After yesterday's market close, the Springfield, MA-based firearms manufacturer posted adjusted earnings of 59 cents per share, topping analysts' estimates of 39 cents per share.

Revenue spiked 61.5% to $210.8 million year-over-year and surpassed Wall Street's expectations of $174.93 million.

Cowen said positive earnings news could continue into the current quarter. A recent report showed that adjusted numbers tracking FBI background checks, which are a rough gauge of sales, increased 16% last month, the firm's analysts said, according to the Wall Street Journal.

"The overall gun-market vigor reflects another month of 'surge' demand driven by fears of regulatory initiatives and potential terrorist attacks," Cowen added.

For the current quarter, Smith & Wesson expects adjusted earnings per share between 51 cents and 53 cents on revenue of $210 million to $215 million, higher than analysts' projections.

Analysts are looking for earnings of 47 cents per share on revenue of $195 million.

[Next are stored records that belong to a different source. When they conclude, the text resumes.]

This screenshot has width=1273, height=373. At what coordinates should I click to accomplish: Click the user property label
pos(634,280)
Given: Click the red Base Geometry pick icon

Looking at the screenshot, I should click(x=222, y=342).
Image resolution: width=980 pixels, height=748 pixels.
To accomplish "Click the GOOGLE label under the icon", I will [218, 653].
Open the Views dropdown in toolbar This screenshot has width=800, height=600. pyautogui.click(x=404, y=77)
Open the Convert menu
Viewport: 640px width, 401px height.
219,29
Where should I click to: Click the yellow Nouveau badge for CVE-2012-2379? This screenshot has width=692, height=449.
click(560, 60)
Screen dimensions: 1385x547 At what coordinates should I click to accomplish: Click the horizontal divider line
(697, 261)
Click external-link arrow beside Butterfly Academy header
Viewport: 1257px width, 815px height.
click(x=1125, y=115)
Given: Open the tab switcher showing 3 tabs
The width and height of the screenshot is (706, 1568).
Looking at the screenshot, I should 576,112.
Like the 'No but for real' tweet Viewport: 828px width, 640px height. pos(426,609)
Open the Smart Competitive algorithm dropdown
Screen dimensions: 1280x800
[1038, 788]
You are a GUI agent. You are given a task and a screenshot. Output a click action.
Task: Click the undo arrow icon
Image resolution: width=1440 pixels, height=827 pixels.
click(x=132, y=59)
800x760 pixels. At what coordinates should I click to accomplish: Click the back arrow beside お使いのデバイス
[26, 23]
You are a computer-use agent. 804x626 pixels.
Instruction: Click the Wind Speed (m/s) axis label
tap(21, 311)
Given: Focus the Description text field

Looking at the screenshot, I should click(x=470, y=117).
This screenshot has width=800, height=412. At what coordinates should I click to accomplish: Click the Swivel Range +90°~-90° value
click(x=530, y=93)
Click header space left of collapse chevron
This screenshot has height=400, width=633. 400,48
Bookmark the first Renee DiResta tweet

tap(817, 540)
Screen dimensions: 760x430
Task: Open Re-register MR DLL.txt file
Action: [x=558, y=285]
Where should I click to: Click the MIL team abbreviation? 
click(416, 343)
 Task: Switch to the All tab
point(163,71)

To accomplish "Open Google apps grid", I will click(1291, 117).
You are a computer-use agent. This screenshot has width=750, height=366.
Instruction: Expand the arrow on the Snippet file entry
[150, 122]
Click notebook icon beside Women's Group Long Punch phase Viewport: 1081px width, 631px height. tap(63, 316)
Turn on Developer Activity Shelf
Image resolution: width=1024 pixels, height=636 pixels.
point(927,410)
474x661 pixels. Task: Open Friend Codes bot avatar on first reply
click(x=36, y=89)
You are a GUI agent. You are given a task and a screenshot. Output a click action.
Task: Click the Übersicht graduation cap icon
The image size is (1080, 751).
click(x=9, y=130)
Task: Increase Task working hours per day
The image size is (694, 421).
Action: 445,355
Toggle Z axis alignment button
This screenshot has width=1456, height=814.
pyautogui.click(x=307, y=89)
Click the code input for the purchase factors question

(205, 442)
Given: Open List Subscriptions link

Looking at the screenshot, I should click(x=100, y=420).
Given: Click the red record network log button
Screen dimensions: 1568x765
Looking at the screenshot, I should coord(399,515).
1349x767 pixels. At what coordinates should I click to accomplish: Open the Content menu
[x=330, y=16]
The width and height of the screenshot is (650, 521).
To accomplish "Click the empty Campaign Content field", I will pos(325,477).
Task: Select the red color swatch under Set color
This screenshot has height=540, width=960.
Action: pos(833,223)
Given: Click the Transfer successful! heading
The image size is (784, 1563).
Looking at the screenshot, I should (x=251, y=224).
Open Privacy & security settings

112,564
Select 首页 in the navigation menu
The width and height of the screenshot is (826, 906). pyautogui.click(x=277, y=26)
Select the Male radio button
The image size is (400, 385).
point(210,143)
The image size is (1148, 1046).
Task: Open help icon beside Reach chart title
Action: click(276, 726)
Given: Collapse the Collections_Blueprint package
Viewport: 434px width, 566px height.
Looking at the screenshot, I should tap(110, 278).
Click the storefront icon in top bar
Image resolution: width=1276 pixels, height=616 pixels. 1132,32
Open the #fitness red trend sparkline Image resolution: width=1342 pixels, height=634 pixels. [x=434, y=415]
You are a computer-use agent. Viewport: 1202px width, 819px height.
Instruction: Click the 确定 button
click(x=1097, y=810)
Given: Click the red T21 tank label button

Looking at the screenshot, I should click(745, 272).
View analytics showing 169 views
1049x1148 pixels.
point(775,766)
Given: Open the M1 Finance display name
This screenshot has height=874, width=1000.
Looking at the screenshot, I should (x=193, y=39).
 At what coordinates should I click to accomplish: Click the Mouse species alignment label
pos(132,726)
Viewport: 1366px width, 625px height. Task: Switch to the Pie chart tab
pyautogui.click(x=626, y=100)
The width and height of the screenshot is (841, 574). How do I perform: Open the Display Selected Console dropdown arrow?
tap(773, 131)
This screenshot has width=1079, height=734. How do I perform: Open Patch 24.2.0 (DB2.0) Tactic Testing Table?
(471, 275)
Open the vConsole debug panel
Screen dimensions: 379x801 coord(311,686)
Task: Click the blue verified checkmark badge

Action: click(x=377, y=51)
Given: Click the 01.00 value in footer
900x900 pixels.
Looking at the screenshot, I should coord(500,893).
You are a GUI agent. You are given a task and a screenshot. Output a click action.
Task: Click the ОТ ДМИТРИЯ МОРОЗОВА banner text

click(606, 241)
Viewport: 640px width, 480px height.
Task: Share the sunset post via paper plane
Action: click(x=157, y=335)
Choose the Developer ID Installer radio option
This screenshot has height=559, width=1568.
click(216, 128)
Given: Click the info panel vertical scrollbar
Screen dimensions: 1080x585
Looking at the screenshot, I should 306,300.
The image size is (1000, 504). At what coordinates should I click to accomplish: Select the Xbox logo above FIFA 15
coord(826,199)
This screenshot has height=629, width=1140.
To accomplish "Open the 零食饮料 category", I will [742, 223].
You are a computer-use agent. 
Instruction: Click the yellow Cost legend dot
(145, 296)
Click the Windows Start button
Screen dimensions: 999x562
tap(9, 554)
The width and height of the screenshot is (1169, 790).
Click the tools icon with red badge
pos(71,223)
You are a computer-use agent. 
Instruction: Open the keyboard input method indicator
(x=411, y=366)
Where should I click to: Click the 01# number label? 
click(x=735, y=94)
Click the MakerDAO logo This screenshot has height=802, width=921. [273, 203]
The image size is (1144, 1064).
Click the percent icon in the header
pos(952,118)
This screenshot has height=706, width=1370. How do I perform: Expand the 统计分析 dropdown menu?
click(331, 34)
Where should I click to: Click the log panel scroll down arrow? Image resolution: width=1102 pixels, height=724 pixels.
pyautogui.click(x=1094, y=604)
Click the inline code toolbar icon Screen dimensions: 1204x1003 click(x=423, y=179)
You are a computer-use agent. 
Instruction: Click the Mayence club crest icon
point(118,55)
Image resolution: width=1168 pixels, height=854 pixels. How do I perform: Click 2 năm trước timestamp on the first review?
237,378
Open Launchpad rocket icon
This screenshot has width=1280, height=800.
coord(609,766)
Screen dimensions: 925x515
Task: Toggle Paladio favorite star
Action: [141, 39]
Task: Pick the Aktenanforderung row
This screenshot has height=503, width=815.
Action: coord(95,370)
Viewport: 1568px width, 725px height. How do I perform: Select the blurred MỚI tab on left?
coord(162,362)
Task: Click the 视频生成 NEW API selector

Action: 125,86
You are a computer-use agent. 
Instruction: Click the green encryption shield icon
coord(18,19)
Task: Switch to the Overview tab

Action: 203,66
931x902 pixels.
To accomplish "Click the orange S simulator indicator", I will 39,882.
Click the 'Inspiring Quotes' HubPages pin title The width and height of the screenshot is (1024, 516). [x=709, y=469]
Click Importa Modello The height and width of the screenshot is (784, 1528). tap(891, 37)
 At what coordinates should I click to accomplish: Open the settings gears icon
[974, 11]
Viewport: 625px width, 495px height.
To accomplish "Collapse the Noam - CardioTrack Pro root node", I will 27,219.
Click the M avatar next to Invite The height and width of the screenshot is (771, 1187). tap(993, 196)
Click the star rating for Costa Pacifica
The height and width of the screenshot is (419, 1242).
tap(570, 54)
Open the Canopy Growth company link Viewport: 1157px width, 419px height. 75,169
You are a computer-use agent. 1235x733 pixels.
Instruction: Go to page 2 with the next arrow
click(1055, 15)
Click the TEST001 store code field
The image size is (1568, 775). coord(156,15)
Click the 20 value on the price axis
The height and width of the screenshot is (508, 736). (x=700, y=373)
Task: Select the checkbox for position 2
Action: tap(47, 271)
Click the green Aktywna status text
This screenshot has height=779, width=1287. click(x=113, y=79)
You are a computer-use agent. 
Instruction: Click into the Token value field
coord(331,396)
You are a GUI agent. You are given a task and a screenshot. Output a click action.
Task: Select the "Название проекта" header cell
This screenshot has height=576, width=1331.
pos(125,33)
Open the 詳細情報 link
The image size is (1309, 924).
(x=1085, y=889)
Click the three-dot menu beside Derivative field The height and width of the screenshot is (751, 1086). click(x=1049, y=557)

"The combined strength of our firearms and accessories businesses delivered an exceptional performance, driven by healthy consumer demand across our growing portfolio of firearm and outdoor lifestyle offerings," CEO James Debney said in a statement.

About 8.51 million of the company's shares were traded by this afternoon compared to its average volume of 1.75 million shares per day.

Separately, TheStreet Ratings Team has a "Buy" rating with a score of A- on the stock.

This is based on the convergence of positive investment measures, which should help this stock outperform the majority of stocks rated.

The company's strengths can be seen in multiple areas, such as its revenue growth, solid stock price performance, increase in net income, good cash flow from operations and expanding profit margins.

The team believes its strengths outweigh the fact that the company has had somewhat disappointing return on equity.

Recently, TheStreet Ratings objectively rated this stock according to its "risk-adjusted" total return prospect over a 12-month investment horizon. Not based on the news in any given day, the rating may differ from Jim Cramer's view or that of this articles's author.